RESLEVEL profile and channels

I recently gave a presentation, “Securing your z/OS queue manager” at the GSE Nordic Region Conference and there was one subject that was not covered in my presentation that really should have been, and that was the RESLEVEL profile. So this blog post has been written to supplement that presentation and describe what the RESLEVEL profile is, and also more specifically, how it interacts with the user ids used by IBM MQ channels.

What is RESLEVEL?

There is one RESLEVEL profile for each z/OS queue manager[1], hlq.RESLEVEL, whose job it is to determine which user id(s) to use when making authority checks. Access checks are made whenever an application wants to use a resource, for example it does an MQOPEN of a queue for the purpose of putting messages to it. Applications which use an IBM MQ queue manager on z/OS can run in a number of different environments and each environment has some different ways of assigning user ids to the application.

RESLEVEL profile

The RESLEVEL profile is how the queue manager determines how many user IDs to make authority checks on

The simplest environment is batch, where the user ID that is running the job is the only user ID available to use for authority checks. However, in CICS and IMS environments, there is both a user ID for the hosting region and also a user ID representing the hosted application. Use of the RESLEVEL profile can allow you to choose to use one or both of these user ids for authority checks. For the CHINIT environment which covers MCA channels and MQI channels, there is also a choice of several user ids which will be discussed a little later.

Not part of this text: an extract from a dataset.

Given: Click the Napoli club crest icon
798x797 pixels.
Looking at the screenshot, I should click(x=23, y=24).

The RESLEVEL profile is used differently than other profiles that you define to protect IBM  MQ resources. Normally the queue manager would ask the External Security Manager (ESM) whether a user id has, say ALTER access, to a particular profile. For RESLEVEL though, the queue manager asks the ESM to tell it what access level the user ID owning the region in question has on the profile. The answer that is returned determines how many user ids will be used for authority checks in this environment.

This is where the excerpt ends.